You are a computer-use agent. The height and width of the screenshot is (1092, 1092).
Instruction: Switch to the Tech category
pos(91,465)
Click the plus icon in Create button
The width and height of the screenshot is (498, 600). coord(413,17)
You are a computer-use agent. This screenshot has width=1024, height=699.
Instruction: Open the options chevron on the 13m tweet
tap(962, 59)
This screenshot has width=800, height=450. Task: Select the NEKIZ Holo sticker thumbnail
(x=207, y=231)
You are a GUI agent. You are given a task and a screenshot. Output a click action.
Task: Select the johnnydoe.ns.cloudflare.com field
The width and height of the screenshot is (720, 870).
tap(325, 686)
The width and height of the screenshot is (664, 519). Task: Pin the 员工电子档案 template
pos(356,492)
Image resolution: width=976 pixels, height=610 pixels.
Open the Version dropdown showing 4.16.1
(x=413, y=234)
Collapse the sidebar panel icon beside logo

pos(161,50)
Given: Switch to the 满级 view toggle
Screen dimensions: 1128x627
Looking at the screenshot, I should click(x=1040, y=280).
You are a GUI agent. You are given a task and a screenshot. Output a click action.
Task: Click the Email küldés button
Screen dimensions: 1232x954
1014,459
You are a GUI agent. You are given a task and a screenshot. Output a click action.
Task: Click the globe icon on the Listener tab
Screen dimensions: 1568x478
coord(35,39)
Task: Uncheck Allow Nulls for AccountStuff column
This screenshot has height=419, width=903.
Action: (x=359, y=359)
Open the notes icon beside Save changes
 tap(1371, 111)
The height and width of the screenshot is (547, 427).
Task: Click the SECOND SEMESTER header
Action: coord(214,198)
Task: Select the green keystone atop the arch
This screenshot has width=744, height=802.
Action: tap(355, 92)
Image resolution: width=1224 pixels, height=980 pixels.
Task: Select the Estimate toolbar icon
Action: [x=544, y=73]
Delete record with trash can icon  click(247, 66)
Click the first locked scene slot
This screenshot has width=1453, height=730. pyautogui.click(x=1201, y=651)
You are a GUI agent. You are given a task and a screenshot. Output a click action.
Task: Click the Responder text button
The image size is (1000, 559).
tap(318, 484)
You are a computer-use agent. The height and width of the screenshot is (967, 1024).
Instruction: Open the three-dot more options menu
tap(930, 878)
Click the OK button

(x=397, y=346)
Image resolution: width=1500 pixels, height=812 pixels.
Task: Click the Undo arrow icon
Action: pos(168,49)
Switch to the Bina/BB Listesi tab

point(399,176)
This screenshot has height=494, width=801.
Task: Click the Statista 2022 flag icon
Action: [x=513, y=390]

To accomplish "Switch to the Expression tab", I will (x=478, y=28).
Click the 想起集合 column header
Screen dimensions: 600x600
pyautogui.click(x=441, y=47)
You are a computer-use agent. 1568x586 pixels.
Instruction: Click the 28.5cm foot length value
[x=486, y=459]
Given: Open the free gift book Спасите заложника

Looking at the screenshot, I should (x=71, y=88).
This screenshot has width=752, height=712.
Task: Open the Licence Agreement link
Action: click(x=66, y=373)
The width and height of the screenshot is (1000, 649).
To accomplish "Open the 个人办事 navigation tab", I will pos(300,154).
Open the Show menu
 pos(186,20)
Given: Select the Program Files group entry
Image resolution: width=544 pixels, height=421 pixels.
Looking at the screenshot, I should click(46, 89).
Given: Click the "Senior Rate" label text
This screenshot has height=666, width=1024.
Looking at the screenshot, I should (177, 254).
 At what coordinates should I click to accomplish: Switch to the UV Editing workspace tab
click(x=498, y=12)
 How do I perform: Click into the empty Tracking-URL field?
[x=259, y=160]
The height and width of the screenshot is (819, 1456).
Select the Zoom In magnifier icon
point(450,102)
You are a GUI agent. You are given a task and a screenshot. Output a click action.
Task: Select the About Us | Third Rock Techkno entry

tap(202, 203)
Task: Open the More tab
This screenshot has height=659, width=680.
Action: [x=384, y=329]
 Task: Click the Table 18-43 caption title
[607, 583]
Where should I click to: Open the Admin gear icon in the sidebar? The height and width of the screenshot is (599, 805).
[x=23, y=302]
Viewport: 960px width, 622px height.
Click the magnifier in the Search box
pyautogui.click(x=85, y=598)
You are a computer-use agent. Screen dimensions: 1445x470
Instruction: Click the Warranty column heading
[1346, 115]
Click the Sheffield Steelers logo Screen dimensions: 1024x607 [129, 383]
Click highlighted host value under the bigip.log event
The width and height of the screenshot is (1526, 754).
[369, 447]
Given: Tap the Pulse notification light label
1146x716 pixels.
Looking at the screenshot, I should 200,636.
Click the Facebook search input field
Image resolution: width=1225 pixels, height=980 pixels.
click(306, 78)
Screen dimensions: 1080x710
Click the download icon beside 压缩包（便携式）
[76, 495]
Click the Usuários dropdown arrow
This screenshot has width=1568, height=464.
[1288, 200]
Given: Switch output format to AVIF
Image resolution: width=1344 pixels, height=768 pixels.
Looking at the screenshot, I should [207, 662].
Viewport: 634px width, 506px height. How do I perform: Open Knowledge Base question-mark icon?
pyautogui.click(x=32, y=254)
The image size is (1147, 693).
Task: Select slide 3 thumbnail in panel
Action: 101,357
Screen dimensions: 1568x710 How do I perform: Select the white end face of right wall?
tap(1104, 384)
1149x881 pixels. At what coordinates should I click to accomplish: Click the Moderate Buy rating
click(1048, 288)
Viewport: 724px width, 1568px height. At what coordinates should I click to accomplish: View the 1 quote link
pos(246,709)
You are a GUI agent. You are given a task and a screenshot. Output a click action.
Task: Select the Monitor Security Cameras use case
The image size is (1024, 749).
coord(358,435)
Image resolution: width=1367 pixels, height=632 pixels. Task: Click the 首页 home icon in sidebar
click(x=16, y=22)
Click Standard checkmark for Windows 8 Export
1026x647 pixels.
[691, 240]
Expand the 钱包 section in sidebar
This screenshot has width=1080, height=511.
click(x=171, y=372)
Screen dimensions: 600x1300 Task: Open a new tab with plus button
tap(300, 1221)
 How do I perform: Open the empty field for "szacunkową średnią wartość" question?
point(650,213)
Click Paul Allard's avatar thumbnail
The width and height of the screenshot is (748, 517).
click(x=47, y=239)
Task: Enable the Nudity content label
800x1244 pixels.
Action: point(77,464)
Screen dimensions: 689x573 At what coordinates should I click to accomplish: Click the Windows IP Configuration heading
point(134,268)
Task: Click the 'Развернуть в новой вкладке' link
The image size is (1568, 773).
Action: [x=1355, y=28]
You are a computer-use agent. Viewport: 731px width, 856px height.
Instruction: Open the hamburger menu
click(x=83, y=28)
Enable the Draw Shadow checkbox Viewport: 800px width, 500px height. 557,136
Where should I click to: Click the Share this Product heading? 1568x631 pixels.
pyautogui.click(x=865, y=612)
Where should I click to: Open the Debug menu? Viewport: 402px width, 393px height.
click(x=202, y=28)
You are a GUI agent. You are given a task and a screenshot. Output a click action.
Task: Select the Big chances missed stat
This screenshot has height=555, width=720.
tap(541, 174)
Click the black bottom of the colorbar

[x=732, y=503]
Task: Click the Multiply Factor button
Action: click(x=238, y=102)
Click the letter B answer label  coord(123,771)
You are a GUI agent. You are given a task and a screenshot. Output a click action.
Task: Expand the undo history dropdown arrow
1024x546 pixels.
#####
- **Task to complete**:
Whatever else the listing above holds, retype exactly only the lines from the one containing "The width and height of the screenshot is (720, 870)." to the one containing "Task: Click the Responder text button", both ends kept.

- **Solution to this task**:
The width and height of the screenshot is (720, 870).
tap(325, 686)
The width and height of the screenshot is (664, 519). Task: Pin the 员工电子档案 template
pos(356,492)
Image resolution: width=976 pixels, height=610 pixels.
Open the Version dropdown showing 4.16.1
(x=413, y=234)
Collapse the sidebar panel icon beside logo

pos(161,50)
Given: Switch to the 满级 view toggle
Screen dimensions: 1128x627
Looking at the screenshot, I should click(x=1040, y=280).
You are a GUI agent. You are given a task and a screenshot. Output a click action.
Task: Click the Email küldés button
Screen dimensions: 1232x954
1014,459
You are a GUI agent. You are given a task and a screenshot. Output a click action.
Task: Click the globe icon on the Listener tab
Screen dimensions: 1568x478
coord(35,39)
Task: Uncheck Allow Nulls for AccountStuff column
This screenshot has height=419, width=903.
Action: (x=359, y=359)
Open the notes icon beside Save changes
 tap(1371, 111)
The height and width of the screenshot is (547, 427).
Task: Click the SECOND SEMESTER header
Action: coord(214,198)
Task: Select the green keystone atop the arch
This screenshot has width=744, height=802.
Action: tap(355, 92)
Image resolution: width=1224 pixels, height=980 pixels.
Task: Select the Estimate toolbar icon
Action: [x=544, y=73]
Delete record with trash can icon  click(247, 66)
Click the first locked scene slot
This screenshot has width=1453, height=730. pyautogui.click(x=1201, y=651)
You are a GUI agent. You are given a task and a screenshot. Output a click action.
Task: Click the Responder text button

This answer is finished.